§ **DESCRIPTION OF THE TASK**
Format the rows below as a numbered list, skipping blank lines and leaving out the pictures.
Start of RECORDS FOR THIS EXERCISE
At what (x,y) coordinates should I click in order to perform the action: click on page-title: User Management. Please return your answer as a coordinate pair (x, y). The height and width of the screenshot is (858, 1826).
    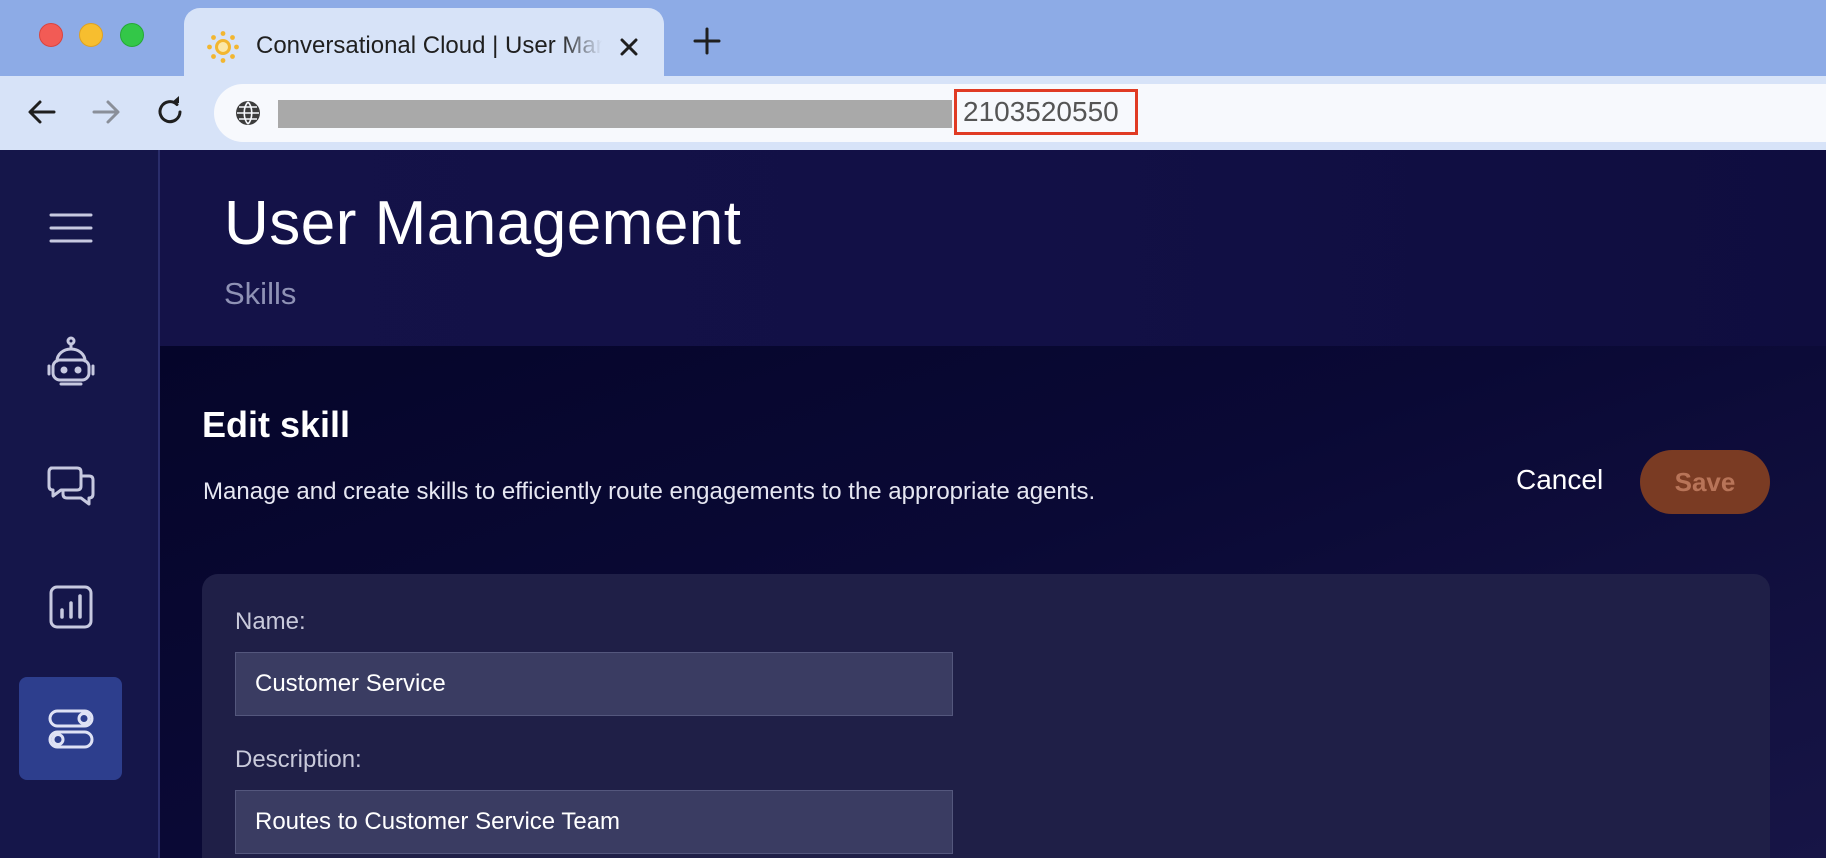
    Looking at the image, I should click on (483, 224).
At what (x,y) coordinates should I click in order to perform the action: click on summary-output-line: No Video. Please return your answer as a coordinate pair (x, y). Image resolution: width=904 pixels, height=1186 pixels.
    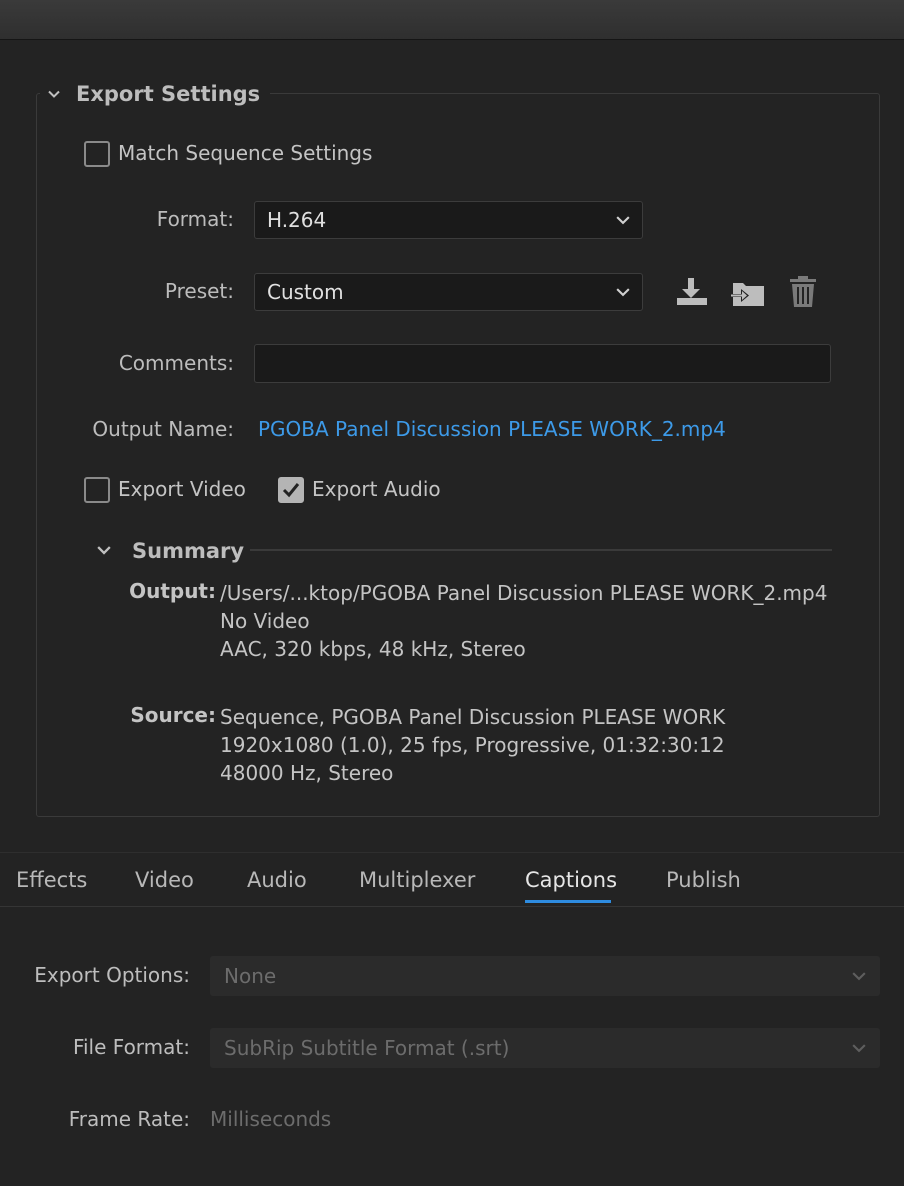
    Looking at the image, I should click on (265, 621).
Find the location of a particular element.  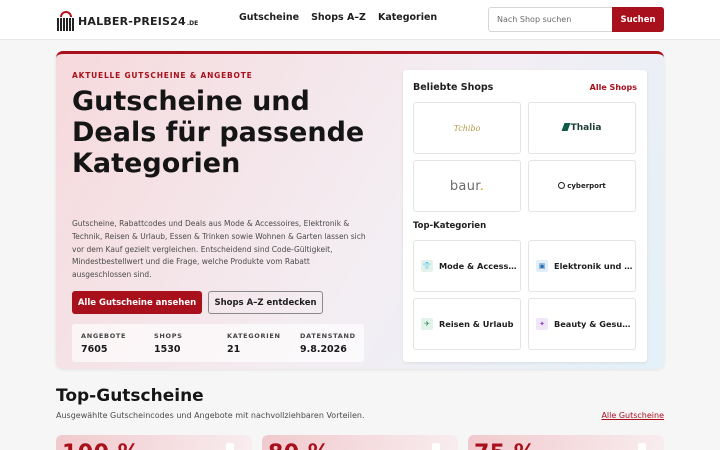

stat-value: 21 is located at coordinates (234, 350).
End of RECORDS FOR THIS EXERCISE
§ **RESULT OF THIS EXERCISE**
1. At what (x,y) coordinates should I click in order to perform the action: click on page-title: User Management. Please return your answer as a coordinate pair (x, y). The height and width of the screenshot is (858, 1826).
2.     Looking at the image, I should click on (483, 224).
3. At what (x,y) coordinates should I click in order to perform the action: click on summary-output-line: No Video. Please return your answer as a coordinate pair (x, y). Image resolution: width=904 pixels, height=1186 pixels.
4.     Looking at the image, I should click on (265, 621).
5. Find the location of a particular element.  
6. stat-value: 21 is located at coordinates (234, 350).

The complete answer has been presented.